Si un comédien fait semblant de donner un coup de poing dans le ventre d'un deuxième, celui-ci a la charge de mimer ce qu'il adviendrait si le premier poursuivait son mouvement : il mime le fait de recevoir un coup de poing dans le ventre.

Chacun ensuite fait cela pour lui-même.

Que constate-t-on ?

- Le corps bascule vers l'arrière

- Le mouvement se propage dans tout le corps

- La respiration est modifiée.

Le mouvement est plus juste quand on utilise la respiration, plutôt que lorsqu'on mime le mouvement sans accorder d'importance au souffle.



· L' "adieu"/l' "au revoir" :

Mon amie s'en va pour longtemps et je l'accompagne à l'autocar.

Je lui adresse un signe de la main, le bras tendu, lorsque le car démarre.



Question : comment "respirer" ce moment ?

- En inspirant au moment de tendre le bras pour la saluer, puis en expirant lorsqu'elle est partie.

- En expirant pour la saluer

- En apnée avant le mouvement

- En apnée après le mouvement



Réponse : le mouvement qui correspond à l'émotion de voir partir cette personne que l'on aime est celui où l'on inspire en levant le bras.

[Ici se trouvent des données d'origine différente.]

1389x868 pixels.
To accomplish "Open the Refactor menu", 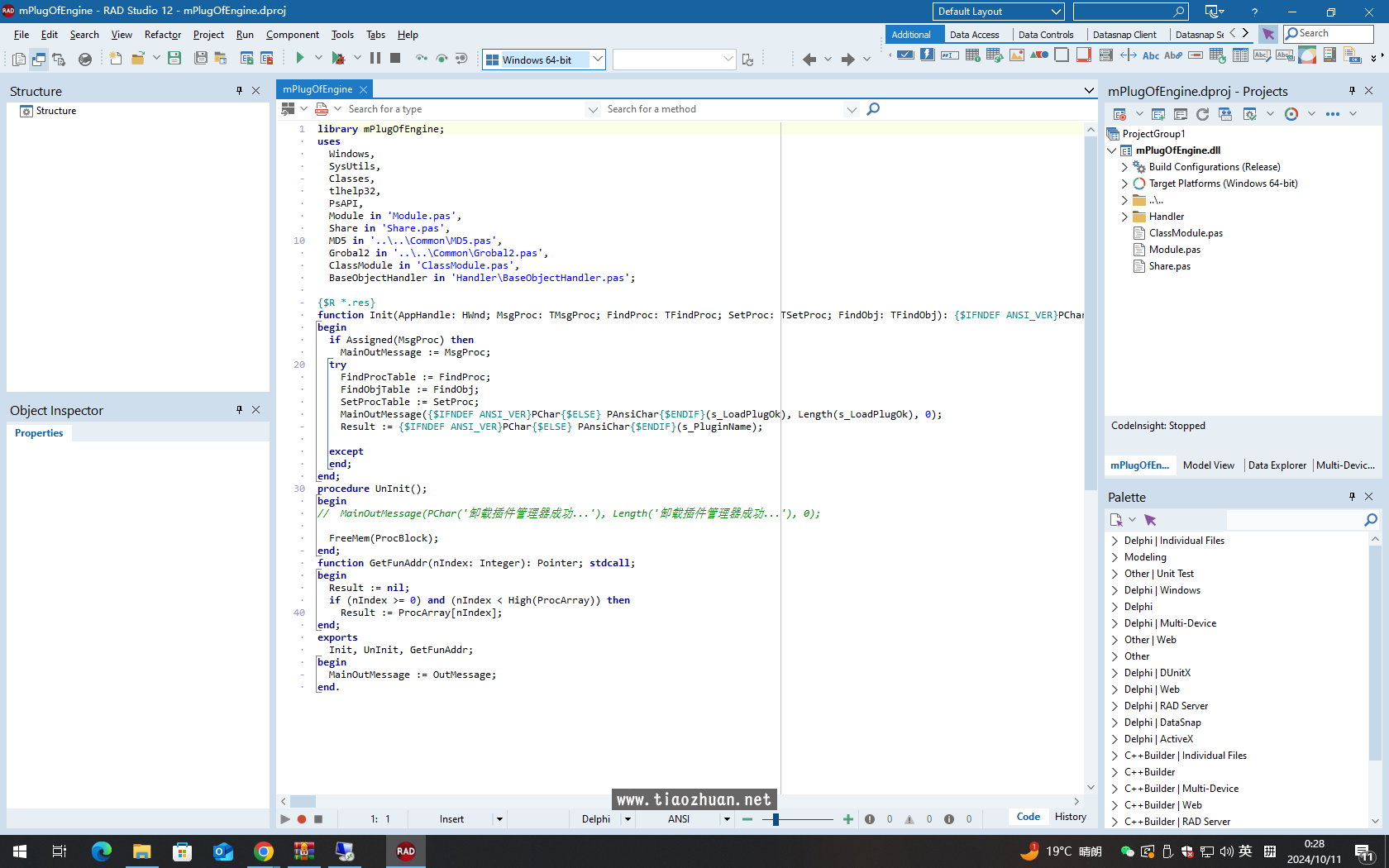I will pos(162,35).
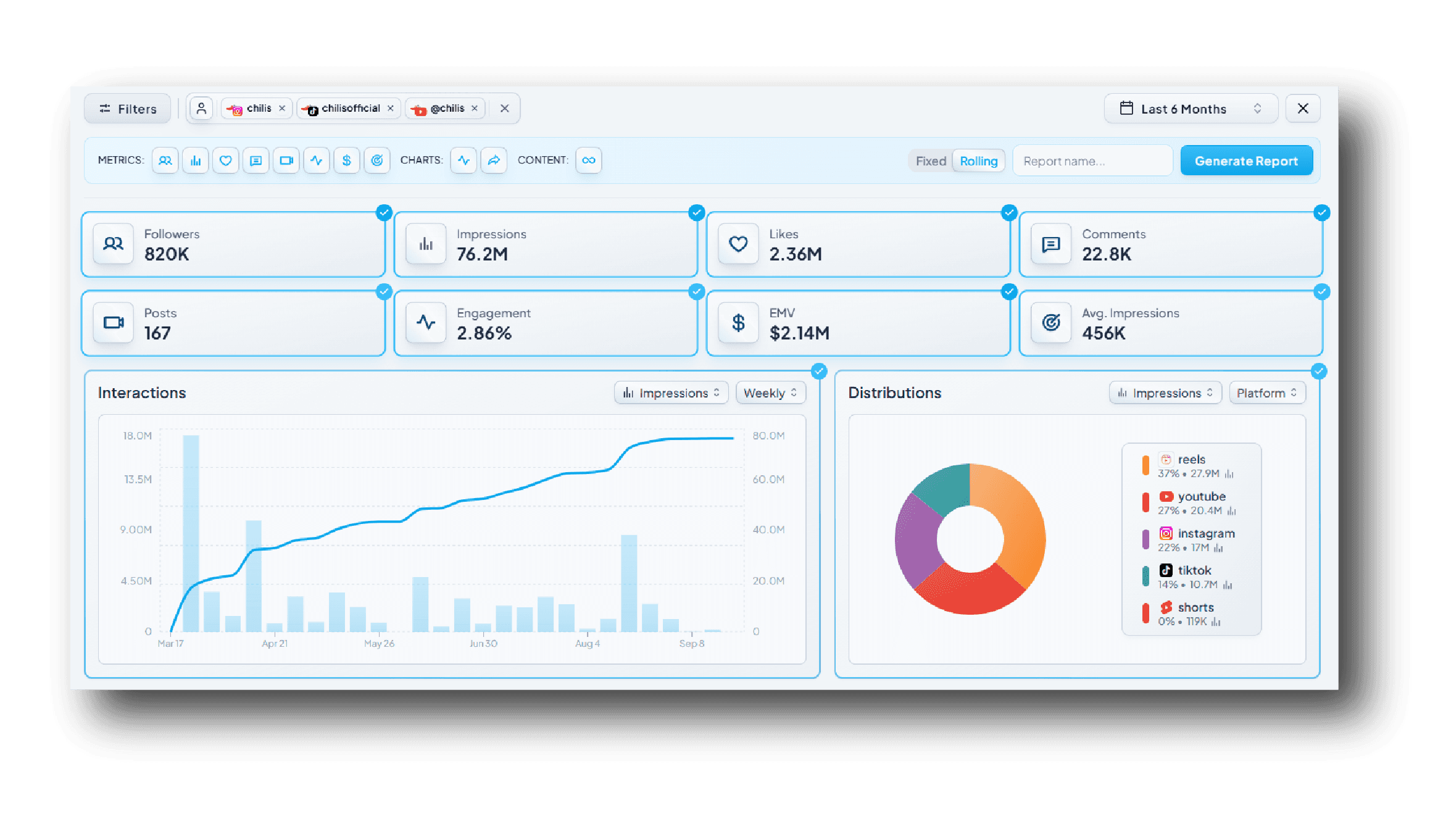Change the Weekly interval dropdown
1430x840 pixels.
tap(770, 393)
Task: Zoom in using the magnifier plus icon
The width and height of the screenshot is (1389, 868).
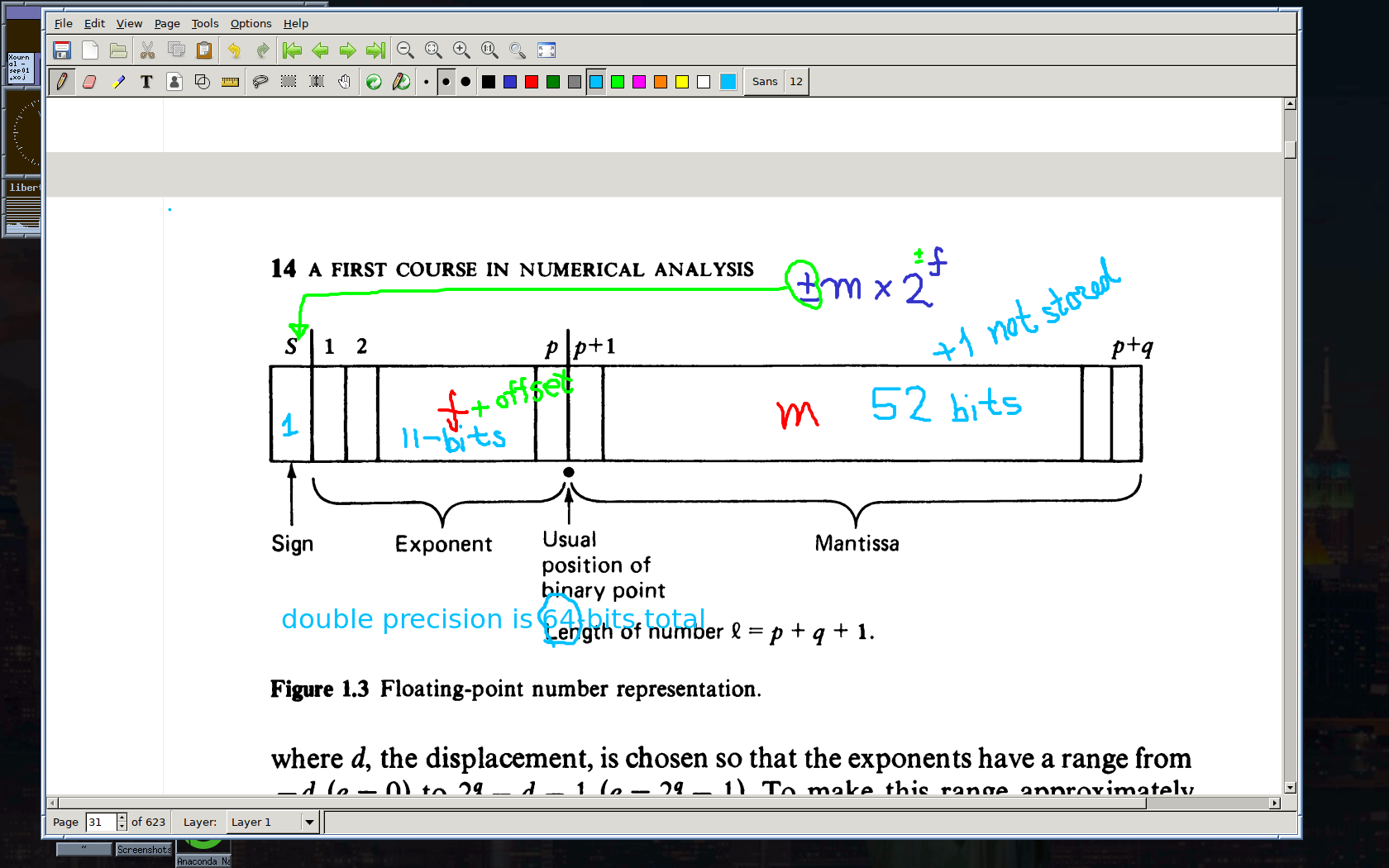Action: [x=461, y=50]
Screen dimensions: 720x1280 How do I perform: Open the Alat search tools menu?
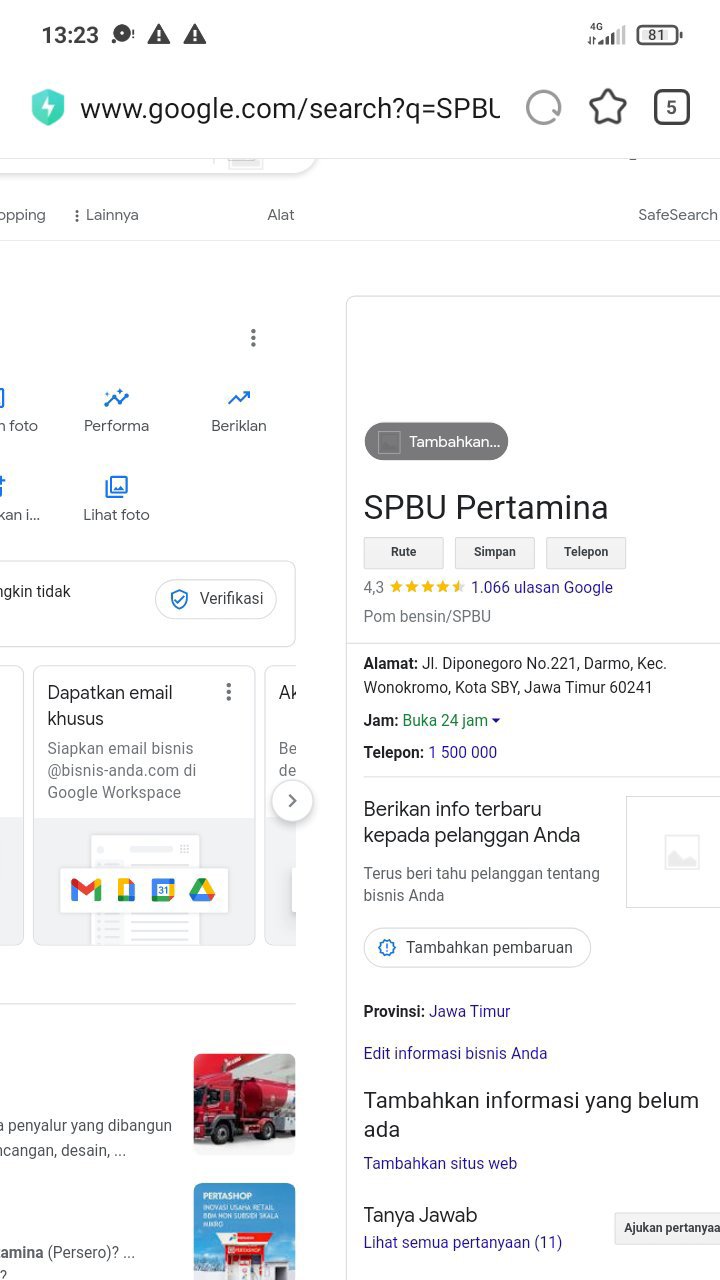point(280,215)
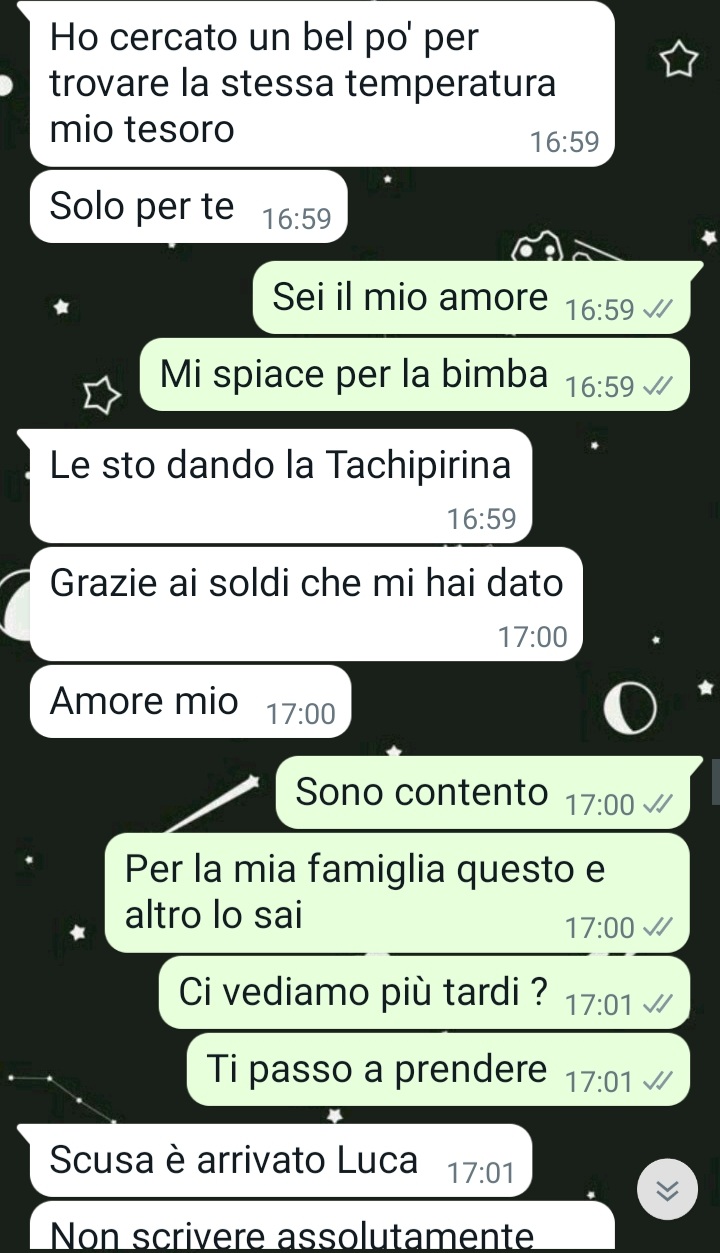Tap the "Ti passo a prendere" message text
Viewport: 720px width, 1253px height.
point(377,1069)
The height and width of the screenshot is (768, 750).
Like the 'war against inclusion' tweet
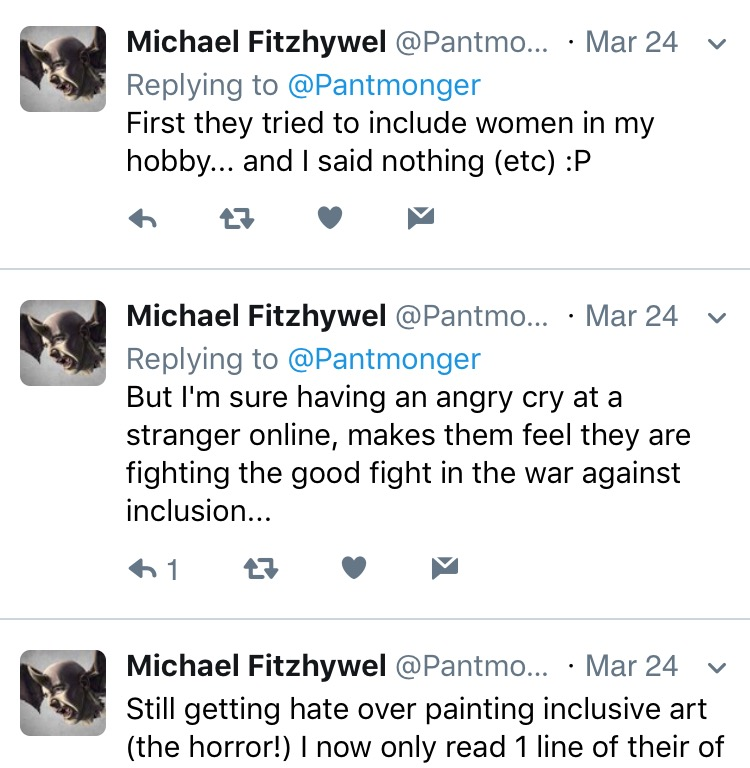point(354,569)
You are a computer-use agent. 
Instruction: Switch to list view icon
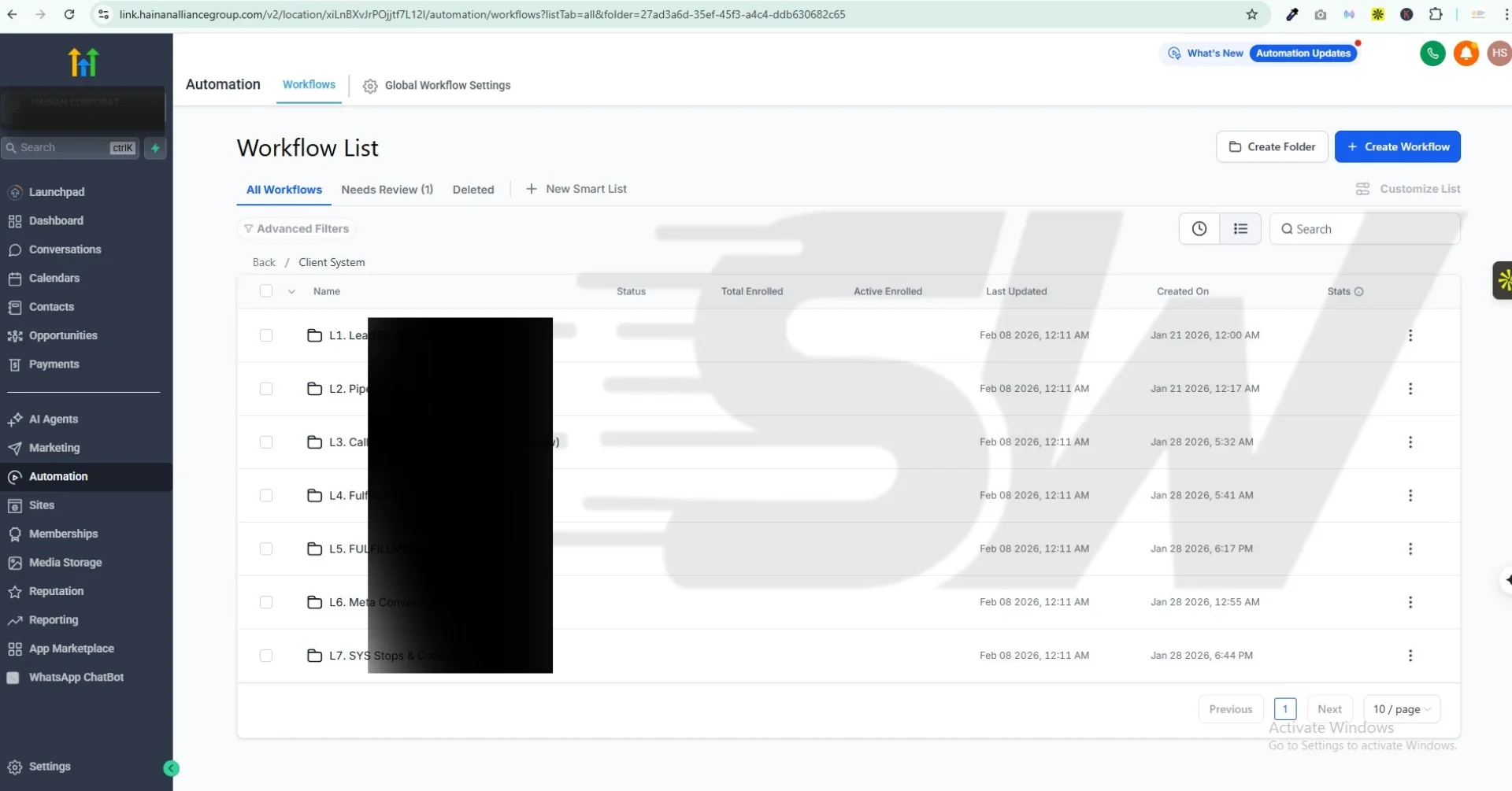1240,229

Sinon : cela provoque l'effet de quelqu'un qui pense : "bon débarras !".



Conclusion : le "dehors" (le geste de la saluer) et le "dedans" (l'émotion que je ressens) doivent être connectés.



· Retour aux articulations :

- Les tensions dans le corps : bouger avec une tension dans les pieds : qui suis-je ? Quelqu'un de timide ? Autre chose ?

- Si je crée une sphère autour de ma tête et que je marche de cette façon, "de la tête", qu'est-ce que cela donne ? (les comédiens marchent dans l'espace en travaillant sur une tension au niveau de la tête).

- Les manipulations : si je marche, en ayant la capacité d'être un "faiseur de mondes" ; si je bouge dans l'espace avec ça, en agitant les mains et les bras comme pour saisir le monde, qu'est-ce que cela donne, qu'est-ce que cela modifie dans ma démarche ?



· Quelques phrases de Luca durant ces exercices :

Ne vous regardez pas, faites.

Dès que vous vous regardez, vous commentez.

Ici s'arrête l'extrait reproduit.